# Sony PMB problems



## sandybayer (Aug 29, 2009)

Having bought an HD Sony handycam I find that I can only view my movies on PMB for 4 or 5 seconds until they seize up. I then cannot close the programme or start again as the programme does not respond. Sony tell me I need to remove a codec but help from them is not much good as they don't tell me which one. Help would be much appreciated.At present I cannot open the m2ts or modd files in the my pictures file either so cannot view my movies unless I take them to my HD tv.


----------



## zagirl (Nov 25, 2009)

Hi, 

Just wondering if you ever received a response to this?

Thanks,


----------



## dm01 (Oct 10, 2006)

Sources suggest that removing the Haali file splitter codec will solve the problem. MatroskaSplitter.exe

If that does not work, disable all of your codecs. No movies or sound should play after this, this is to be expected.
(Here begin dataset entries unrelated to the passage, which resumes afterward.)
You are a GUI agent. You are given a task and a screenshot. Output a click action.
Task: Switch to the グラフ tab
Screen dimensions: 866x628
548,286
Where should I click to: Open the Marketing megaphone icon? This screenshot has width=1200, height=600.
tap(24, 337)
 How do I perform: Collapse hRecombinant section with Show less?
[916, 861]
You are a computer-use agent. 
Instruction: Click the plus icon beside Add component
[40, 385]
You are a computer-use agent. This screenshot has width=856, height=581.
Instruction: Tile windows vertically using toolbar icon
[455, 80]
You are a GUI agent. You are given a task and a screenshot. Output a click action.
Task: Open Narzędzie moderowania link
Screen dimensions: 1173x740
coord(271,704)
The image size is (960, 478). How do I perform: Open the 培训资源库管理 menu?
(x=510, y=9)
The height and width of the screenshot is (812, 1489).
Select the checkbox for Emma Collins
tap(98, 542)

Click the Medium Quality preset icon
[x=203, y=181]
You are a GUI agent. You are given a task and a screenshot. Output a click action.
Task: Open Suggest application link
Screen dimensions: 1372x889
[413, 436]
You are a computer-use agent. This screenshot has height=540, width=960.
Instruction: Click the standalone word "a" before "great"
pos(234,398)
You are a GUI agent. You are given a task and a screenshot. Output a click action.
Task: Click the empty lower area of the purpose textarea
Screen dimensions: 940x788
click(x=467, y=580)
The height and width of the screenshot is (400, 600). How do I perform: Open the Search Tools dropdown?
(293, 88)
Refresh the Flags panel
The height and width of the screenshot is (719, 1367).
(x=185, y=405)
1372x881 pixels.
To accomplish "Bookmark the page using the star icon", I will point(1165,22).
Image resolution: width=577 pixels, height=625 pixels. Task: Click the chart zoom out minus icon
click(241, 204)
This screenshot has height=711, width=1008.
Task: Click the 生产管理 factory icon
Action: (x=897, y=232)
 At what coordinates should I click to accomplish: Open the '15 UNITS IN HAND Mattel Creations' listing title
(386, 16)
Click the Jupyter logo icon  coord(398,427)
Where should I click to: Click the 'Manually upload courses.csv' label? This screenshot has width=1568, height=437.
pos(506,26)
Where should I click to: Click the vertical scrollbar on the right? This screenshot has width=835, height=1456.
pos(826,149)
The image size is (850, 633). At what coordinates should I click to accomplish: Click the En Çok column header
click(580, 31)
By a process of elimination, you should be able to tell after a while which codecs you need. Leave the codecs you don't need disabled. If during the tests you find the one that is causing the original problem, delete it.


----------



## newsynth (Dec 5, 2009)

Have partly the same problem. Have imported my files fm Camcorder to an external hard drive (say H:\).
Now I want to open and see my files with PMB fm my external hard drive (H:\).
PMB only shows a folder on my C:\ and nothing else.
How do I get into my H:\ ?


----------